[40. KAT
"Hala mı?" Profesör Katia, tüm bu durumdan tedirgin olmuş bir şekilde sordu. Karmaşık mana çemberi yüzünden ilerleyemeyen ekip, birkaç saattir 40. katta mahsur kalmıştı.
Katia mana çemberleri hakkında hiçbir şey bilmiyor değildi, ama şu anda karşı karşıya olduğu çember son derece karmaşıktı ve onun seviyesinin çok ötesindeydi.
Birkaç kişi çemberi çözmeye çalıştı ama çok zaman alıyordu.

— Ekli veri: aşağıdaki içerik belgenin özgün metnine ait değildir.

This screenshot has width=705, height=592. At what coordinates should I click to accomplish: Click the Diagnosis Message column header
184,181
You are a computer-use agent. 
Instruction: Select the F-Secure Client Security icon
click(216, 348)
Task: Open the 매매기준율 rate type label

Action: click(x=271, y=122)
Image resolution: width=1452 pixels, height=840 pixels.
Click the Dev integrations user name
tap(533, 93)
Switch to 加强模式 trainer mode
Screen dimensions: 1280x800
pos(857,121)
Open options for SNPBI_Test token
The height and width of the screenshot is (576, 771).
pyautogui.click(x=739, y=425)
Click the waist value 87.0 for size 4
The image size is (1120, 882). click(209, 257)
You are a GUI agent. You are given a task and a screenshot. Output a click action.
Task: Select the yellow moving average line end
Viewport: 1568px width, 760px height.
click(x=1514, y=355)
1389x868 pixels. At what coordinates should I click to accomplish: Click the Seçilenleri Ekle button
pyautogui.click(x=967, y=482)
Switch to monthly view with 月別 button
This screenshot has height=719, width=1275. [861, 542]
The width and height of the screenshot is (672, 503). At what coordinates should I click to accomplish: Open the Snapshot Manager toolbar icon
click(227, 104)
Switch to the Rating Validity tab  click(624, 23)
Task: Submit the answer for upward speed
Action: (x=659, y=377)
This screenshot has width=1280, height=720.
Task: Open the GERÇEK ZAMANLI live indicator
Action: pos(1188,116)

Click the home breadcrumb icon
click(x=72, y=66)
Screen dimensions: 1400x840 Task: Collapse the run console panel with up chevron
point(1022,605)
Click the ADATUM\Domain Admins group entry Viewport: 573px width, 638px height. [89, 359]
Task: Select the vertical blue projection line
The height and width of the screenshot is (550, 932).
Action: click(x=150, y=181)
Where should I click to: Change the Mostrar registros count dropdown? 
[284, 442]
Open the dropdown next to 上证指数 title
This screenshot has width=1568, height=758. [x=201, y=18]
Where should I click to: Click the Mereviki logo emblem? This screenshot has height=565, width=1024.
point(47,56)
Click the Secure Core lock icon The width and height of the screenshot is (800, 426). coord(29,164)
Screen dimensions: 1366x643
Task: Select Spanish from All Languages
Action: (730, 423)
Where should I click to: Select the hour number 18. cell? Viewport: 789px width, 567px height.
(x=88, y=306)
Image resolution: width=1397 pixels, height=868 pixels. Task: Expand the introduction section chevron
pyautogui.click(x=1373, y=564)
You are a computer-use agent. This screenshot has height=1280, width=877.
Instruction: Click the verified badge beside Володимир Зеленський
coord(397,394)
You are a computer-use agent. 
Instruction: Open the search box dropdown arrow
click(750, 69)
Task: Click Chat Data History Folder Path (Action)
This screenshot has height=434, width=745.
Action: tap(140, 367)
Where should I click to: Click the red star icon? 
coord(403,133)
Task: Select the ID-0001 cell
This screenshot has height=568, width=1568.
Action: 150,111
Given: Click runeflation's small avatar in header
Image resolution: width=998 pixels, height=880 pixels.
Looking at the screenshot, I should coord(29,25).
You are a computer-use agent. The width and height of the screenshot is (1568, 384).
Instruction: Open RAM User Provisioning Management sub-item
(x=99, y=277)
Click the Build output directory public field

Walter Celesta, Pyres ve arkadaşlarına ulaşmak için çılgınca uğraşırken içinde bir panik dalgası hissetti, ama onlardan hiçbir yanıt gelmedi. Bu günü çok uzun zamandır bekliyordu, ama şimdi her şey bir anda yok olup gidiyordu.
"Bu inanılmaz derecede karmaşık bir mana çemberi, Profesör... Bunun arkasında mana manipülasyonunda olağanüstü yeteneklere sahip biri olmalı," dedi bir ses hayranlıkla.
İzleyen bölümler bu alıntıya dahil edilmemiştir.